• WHAT NEEDS TO BE DONE:
Below is a set of records; print all of them exactly as written.

EXERCISE DATA START

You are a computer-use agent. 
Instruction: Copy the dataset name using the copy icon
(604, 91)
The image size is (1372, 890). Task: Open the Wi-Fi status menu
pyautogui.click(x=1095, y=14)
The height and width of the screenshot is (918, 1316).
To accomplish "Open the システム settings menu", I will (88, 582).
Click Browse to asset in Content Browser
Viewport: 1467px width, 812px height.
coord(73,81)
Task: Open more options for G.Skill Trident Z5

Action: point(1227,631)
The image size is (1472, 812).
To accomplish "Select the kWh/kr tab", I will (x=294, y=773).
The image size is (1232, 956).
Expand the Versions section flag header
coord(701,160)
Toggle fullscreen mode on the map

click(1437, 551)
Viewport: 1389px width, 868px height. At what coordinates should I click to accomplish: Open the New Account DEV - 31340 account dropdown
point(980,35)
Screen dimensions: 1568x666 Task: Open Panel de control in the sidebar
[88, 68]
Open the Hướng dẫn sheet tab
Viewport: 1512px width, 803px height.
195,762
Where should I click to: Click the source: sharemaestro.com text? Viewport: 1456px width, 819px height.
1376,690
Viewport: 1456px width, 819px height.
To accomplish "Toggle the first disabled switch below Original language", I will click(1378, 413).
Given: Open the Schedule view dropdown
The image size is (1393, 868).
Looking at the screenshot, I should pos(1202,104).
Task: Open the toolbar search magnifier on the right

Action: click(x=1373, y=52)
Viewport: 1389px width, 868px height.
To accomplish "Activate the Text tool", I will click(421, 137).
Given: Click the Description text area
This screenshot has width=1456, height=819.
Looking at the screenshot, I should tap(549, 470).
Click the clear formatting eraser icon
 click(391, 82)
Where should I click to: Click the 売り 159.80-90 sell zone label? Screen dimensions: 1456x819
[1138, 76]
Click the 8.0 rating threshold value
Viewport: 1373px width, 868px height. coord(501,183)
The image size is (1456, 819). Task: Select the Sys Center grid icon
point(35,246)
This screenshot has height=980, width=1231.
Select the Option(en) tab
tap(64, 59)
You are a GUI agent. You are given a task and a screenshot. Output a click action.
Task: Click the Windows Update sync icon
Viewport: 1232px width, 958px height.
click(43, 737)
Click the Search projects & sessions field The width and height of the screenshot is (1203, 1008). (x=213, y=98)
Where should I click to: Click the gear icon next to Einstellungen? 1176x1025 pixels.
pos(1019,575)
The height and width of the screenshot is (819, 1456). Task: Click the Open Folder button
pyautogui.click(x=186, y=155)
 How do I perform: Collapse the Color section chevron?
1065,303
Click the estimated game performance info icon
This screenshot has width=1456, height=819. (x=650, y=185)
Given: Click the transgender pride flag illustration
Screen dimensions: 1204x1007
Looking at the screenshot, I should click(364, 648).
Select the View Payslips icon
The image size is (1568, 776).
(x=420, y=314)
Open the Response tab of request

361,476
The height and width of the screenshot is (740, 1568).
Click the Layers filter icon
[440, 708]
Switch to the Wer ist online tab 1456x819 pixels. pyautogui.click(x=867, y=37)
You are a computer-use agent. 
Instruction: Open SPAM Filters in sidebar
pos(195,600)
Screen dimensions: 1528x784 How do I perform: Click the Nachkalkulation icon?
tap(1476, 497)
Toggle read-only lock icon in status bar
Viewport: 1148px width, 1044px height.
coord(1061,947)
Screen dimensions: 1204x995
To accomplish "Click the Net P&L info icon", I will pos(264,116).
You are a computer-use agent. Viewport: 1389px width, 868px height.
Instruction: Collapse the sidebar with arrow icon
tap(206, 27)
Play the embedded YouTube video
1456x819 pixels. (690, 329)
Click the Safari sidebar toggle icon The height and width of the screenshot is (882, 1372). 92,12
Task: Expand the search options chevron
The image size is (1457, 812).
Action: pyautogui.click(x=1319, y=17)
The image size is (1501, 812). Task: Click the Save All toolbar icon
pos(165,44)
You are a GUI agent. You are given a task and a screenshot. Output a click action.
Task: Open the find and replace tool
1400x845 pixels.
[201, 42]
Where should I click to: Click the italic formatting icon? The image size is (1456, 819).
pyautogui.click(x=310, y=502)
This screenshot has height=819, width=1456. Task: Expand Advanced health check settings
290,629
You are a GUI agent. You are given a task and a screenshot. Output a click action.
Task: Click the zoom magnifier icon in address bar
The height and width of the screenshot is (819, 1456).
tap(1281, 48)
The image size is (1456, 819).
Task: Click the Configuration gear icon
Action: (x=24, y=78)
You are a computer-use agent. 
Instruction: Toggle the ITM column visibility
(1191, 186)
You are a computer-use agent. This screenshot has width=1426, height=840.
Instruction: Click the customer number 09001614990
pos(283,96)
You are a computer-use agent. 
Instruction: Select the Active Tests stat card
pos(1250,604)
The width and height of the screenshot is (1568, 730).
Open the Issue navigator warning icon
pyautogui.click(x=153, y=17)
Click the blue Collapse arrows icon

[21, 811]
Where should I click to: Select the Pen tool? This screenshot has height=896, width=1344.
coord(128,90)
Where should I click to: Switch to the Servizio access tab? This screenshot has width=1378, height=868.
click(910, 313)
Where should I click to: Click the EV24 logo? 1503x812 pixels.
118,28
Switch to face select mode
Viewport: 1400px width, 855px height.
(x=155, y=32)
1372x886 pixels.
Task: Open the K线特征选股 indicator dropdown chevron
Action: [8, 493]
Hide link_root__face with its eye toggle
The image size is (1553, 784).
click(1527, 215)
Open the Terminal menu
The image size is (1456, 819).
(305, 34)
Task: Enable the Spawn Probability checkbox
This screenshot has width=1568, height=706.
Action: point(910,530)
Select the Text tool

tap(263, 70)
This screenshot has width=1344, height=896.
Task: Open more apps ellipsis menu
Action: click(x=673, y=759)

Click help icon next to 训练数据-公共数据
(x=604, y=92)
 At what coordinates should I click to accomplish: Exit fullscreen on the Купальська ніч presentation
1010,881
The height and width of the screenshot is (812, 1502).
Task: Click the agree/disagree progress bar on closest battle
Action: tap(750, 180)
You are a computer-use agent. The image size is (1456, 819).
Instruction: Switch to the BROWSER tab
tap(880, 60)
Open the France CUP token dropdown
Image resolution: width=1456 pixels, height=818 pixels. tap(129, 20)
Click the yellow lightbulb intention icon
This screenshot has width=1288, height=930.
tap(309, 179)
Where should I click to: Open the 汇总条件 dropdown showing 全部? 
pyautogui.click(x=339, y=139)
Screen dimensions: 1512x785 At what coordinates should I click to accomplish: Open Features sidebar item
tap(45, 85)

EXERCISE DATA END

• TASK OUTPUT:
You are a computer-use agent. 
Instruction: Copy the dataset name using the copy icon
(604, 91)
The image size is (1372, 890). Task: Open the Wi-Fi status menu
pyautogui.click(x=1095, y=14)
The height and width of the screenshot is (918, 1316).
To accomplish "Open the システム settings menu", I will (88, 582).
Click Browse to asset in Content Browser
Viewport: 1467px width, 812px height.
coord(73,81)
Task: Open more options for G.Skill Trident Z5

Action: point(1227,631)
The image size is (1472, 812).
To accomplish "Select the kWh/kr tab", I will (x=294, y=773).
The image size is (1232, 956).
Expand the Versions section flag header
coord(701,160)
Toggle fullscreen mode on the map

click(1437, 551)
Viewport: 1389px width, 868px height. At what coordinates should I click to accomplish: Open the New Account DEV - 31340 account dropdown
point(980,35)
Screen dimensions: 1568x666 Task: Open Panel de control in the sidebar
[88, 68]
Open the Hướng dẫn sheet tab
Viewport: 1512px width, 803px height.
195,762
Where should I click to: Click the source: sharemaestro.com text? Viewport: 1456px width, 819px height.
1376,690
Viewport: 1456px width, 819px height.
To accomplish "Toggle the first disabled switch below Original language", I will click(1378, 413).
Given: Open the Schedule view dropdown
The image size is (1393, 868).
Looking at the screenshot, I should pos(1202,104).
Task: Open the toolbar search magnifier on the right

Action: click(x=1373, y=52)
Viewport: 1389px width, 868px height.
To accomplish "Activate the Text tool", I will click(421, 137).
Given: Click the Description text area
This screenshot has width=1456, height=819.
Looking at the screenshot, I should tap(549, 470).
Click the clear formatting eraser icon
 click(391, 82)
Where should I click to: Click the 売り 159.80-90 sell zone label? Screen dimensions: 1456x819
[1138, 76]
Click the 8.0 rating threshold value
Viewport: 1373px width, 868px height. coord(501,183)
The image size is (1456, 819). Task: Select the Sys Center grid icon
point(35,246)
This screenshot has height=980, width=1231.
Select the Option(en) tab
tap(64, 59)
You are a GUI agent. You are given a task and a screenshot. Output a click action.
Task: Click the Windows Update sync icon
Viewport: 1232px width, 958px height.
click(43, 737)
Click the Search projects & sessions field The width and height of the screenshot is (1203, 1008). (x=213, y=98)
Where should I click to: Click the gear icon next to Einstellungen? 1176x1025 pixels.
pos(1019,575)
The height and width of the screenshot is (819, 1456). Task: Click the Open Folder button
pyautogui.click(x=186, y=155)
 How do I perform: Collapse the Color section chevron?
1065,303
Click the estimated game performance info icon
This screenshot has width=1456, height=819. (x=650, y=185)
Given: Click the transgender pride flag illustration
Screen dimensions: 1204x1007
Looking at the screenshot, I should click(364, 648).
Select the View Payslips icon
The image size is (1568, 776).
(x=420, y=314)
Open the Response tab of request

361,476
The height and width of the screenshot is (740, 1568).
Click the Layers filter icon
[440, 708]
Switch to the Wer ist online tab 1456x819 pixels. pyautogui.click(x=867, y=37)
You are a computer-use agent. 
Instruction: Open SPAM Filters in sidebar
pos(195,600)
Screen dimensions: 1528x784 How do I perform: Click the Nachkalkulation icon?
tap(1476, 497)
Toggle read-only lock icon in status bar
Viewport: 1148px width, 1044px height.
coord(1061,947)
Screen dimensions: 1204x995
To accomplish "Click the Net P&L info icon", I will pos(264,116).
You are a computer-use agent. Viewport: 1389px width, 868px height.
Instruction: Collapse the sidebar with arrow icon
tap(206, 27)
Play the embedded YouTube video
1456x819 pixels. (690, 329)
Click the Safari sidebar toggle icon The height and width of the screenshot is (882, 1372). 92,12
Task: Expand the search options chevron
The image size is (1457, 812).
Action: pyautogui.click(x=1319, y=17)
The image size is (1501, 812). Task: Click the Save All toolbar icon
pos(165,44)
You are a GUI agent. You are given a task and a screenshot. Output a click action.
Task: Open the find and replace tool
1400x845 pixels.
[201, 42]
Where should I click to: Click the italic formatting icon? The image size is (1456, 819).
pyautogui.click(x=310, y=502)
This screenshot has height=819, width=1456. Task: Expand Advanced health check settings
290,629
You are a GUI agent. You are given a task and a screenshot. Output a click action.
Task: Click the zoom magnifier icon in address bar
The height and width of the screenshot is (819, 1456).
tap(1281, 48)
The image size is (1456, 819).
Task: Click the Configuration gear icon
Action: (x=24, y=78)
You are a computer-use agent. 
Instruction: Toggle the ITM column visibility
(1191, 186)
You are a computer-use agent. This screenshot has width=1426, height=840.
Instruction: Click the customer number 09001614990
pos(283,96)
You are a computer-use agent. 
Instruction: Select the Active Tests stat card
pos(1250,604)
The width and height of the screenshot is (1568, 730).
Open the Issue navigator warning icon
pyautogui.click(x=153, y=17)
Click the blue Collapse arrows icon

[21, 811]
Where should I click to: Select the Pen tool? This screenshot has height=896, width=1344.
coord(128,90)
Where should I click to: Switch to the Servizio access tab? This screenshot has width=1378, height=868.
click(910, 313)
Where should I click to: Click the EV24 logo? 1503x812 pixels.
118,28
Switch to face select mode
Viewport: 1400px width, 855px height.
(x=155, y=32)
1372x886 pixels.
Task: Open the K线特征选股 indicator dropdown chevron
Action: [8, 493]
Hide link_root__face with its eye toggle
The image size is (1553, 784).
click(1527, 215)
Open the Terminal menu
The image size is (1456, 819).
(305, 34)
Task: Enable the Spawn Probability checkbox
This screenshot has width=1568, height=706.
Action: point(910,530)
Select the Text tool

tap(263, 70)
This screenshot has width=1344, height=896.
Task: Open more apps ellipsis menu
Action: click(x=673, y=759)

Click help icon next to 训练数据-公共数据
(x=604, y=92)
 At what coordinates should I click to accomplish: Exit fullscreen on the Купальська ніч presentation
1010,881
The height and width of the screenshot is (812, 1502).
Task: Click the agree/disagree progress bar on closest battle
Action: tap(750, 180)
You are a computer-use agent. The image size is (1456, 819).
Instruction: Switch to the BROWSER tab
tap(880, 60)
Open the France CUP token dropdown
Image resolution: width=1456 pixels, height=818 pixels. tap(129, 20)
Click the yellow lightbulb intention icon
This screenshot has width=1288, height=930.
tap(309, 179)
Where should I click to: Open the 汇总条件 dropdown showing 全部? 
pyautogui.click(x=339, y=139)
Screen dimensions: 1512x785 At what coordinates should I click to accomplish: Open Features sidebar item
tap(45, 85)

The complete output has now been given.